After taking many users suggestions into play, here's where I am now.  I've done the iperf between the machines:

[root at storageb ~]# iperf -c 10.0.100.241
------------------------------------------------------------
Client connecting to 10.0.100.241, TCP port 5001
TCP window size: 27.8 KByte (default)
------------------------------------------------------------
[  3] local 10.0.100.242 port 57982 connected with 10.0.100.241 port 5001
[ ID] Interval       Transfer     Bandwidth
[  3]  0.0-10.0 sec  11.5 GBytes  9.86 Gbits/sec

As you can see the network connectivity between the machines should not be a bottleneck.  Unless I'm running the wrong test, or in the wrong way.  Comments are definitely welcome here.

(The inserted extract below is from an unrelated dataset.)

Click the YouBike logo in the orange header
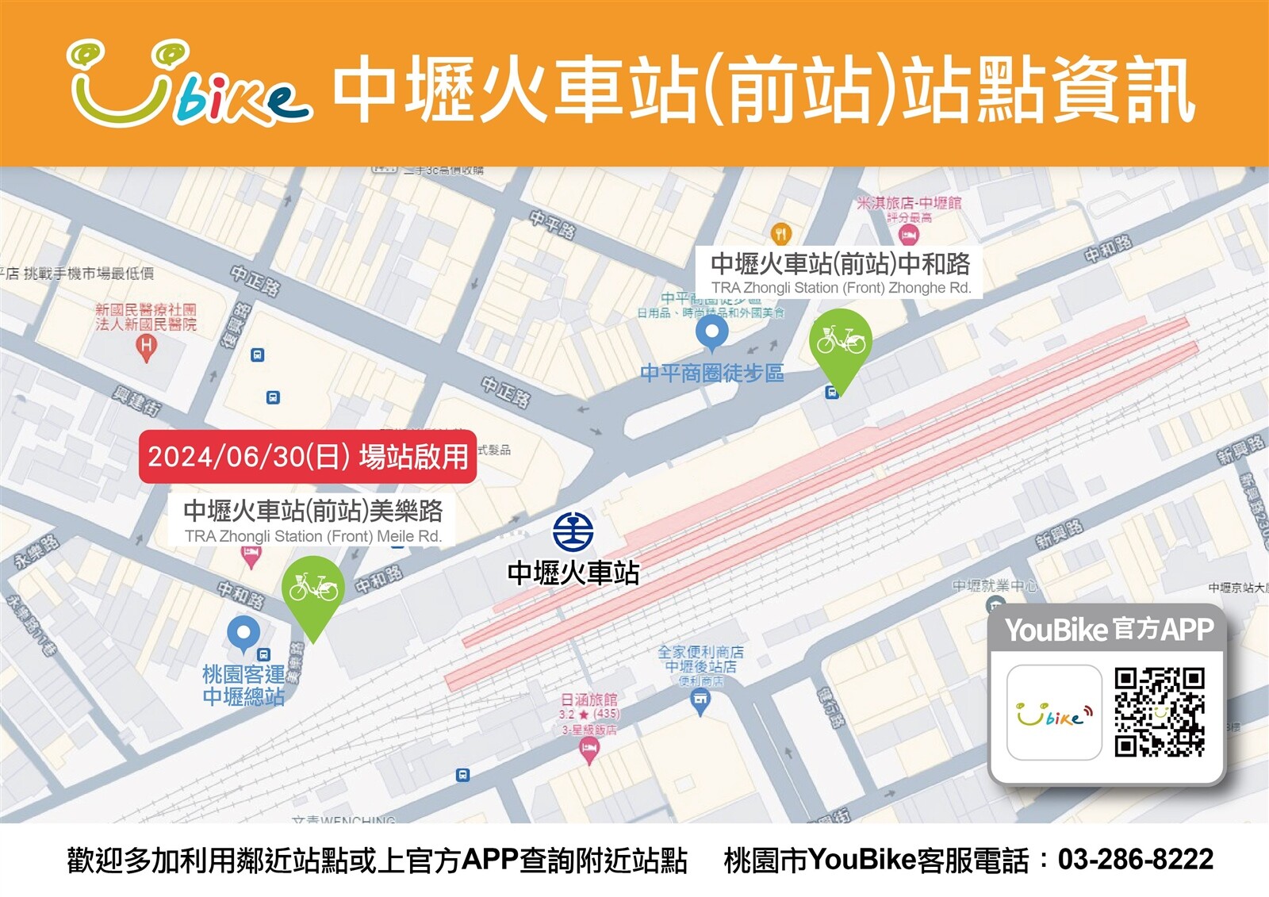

I update my resource config to remove flushes because my controller is set to writeback:

# begin resource drbd0
resource r0 {
     protocol C;

          disk {
                no-disk-flushes;
                no-md-flushes;
                }

          startup {
                wfc-timeout 15;
                degr-wfc-timeout 60;
                }

          net {
                allow-two-primaries;
                after-sb-0pri discard-zero-changes;
                after-sb-1pri discard-secondary;
                after-sb-2pri disconnect;
                }
          syncer {
          }
     on storagea {
               device /dev/drbd0;
               disk /dev/sda1;
               address 10.0.100.241:7788;
               meta-disk internal;
     }
     on storageb {
                device /dev/drbd0;
                disk /dev/sda1;
                address 10.0.100.242:7788;
                meta-disk internal;
     }
}

I've connected and synced the other node:

version: 8.3.8.1 (api:88/proto:86-94)
GIT-hash: 0d8589fcc32c874df57c930ca1691399b55ec893 build by gardner@, 2011-05-21 19:18:16
 0: cs:Connected ro:Primary/Secondary ds:UpToDate/UpToDate C r----
    ns:1460706824 nr:0 dw:671088640 dr:2114869272 al:163840 bm:210874 lo:0 pe:0 ua:0 ap:0 ep:1 wo:b oos:0

I've update the test script to include the oflag=direct in dd.  Also, I expanded the test writes to 64GB, twice the system ram, and 64 times the controller ram:

#!/bin/bash
TEST_RESOURCE=r0
TEST_DEVICE=$(drbdadm sh-dev $TEST_RESOURCE)
TEST_LL_DEVICE=$(drbdadm sh-ll-dev $TEST_RESOURCE)
drbdadm primary $TEST_RESOURCE
for i in $(seq 5); do
  dd if=/dev/zero of=$TEST_DEVICE bs=1G count=64 oflag=direct
done
drbdadm down $TEST_RESOURCE
for i in $(seq 5); do
  dd if=/dev/zero of=$TEST_LL_DEVICE bs=1G count=64 oflag=direct
done

And this is the result:

64+0 records in
64+0 records out
68719476736 bytes (69 GB) copied, 152.376 s, 451 MB/s
64+0 records in
64+0 records out
68719476736 bytes (69 GB) copied, 148.863 s, 462 MB/s
64+0 records in
64+0 records out
68719476736 bytes (69 GB) copied, 152.587 s, 450 MB/s
64+0 records in
64+0 records out
68719476736 bytes (69 GB) copied, 152.661 s, 450 MB/s
64+0 records in
64+0 records out
68719476736 bytes (69 GB) copied, 148.099 s, 464 MB/s
0: State change failed: (-12) Device is held open by someone
Command 'drbdsetup 0 down' terminated with exit code 11
64+0 records in
64+0 records out
68719476736 bytes (69 GB) copied, 52.5957 s, 1.3 GB/s
64+0 records in
64+0 records out
68719476736 bytes (69 GB) copied, 56.9315 s, 1.2 GB/s
64+0 records in
64+0 records out
68719476736 bytes (69 GB) copied, 57.5803 s, 1.2 GB/s
64+0 records in
64+0 records out
68719476736 bytes (69 GB) copied, 52.4276 s, 1.3 GB/s
64+0 records in
64+0 records out
68719476736 bytes (69 GB) copied, 52.8235 s, 1.3 GB/s

I'm getting a huge performance difference between the drbd resource and the lower level device.  Is this what I should expect?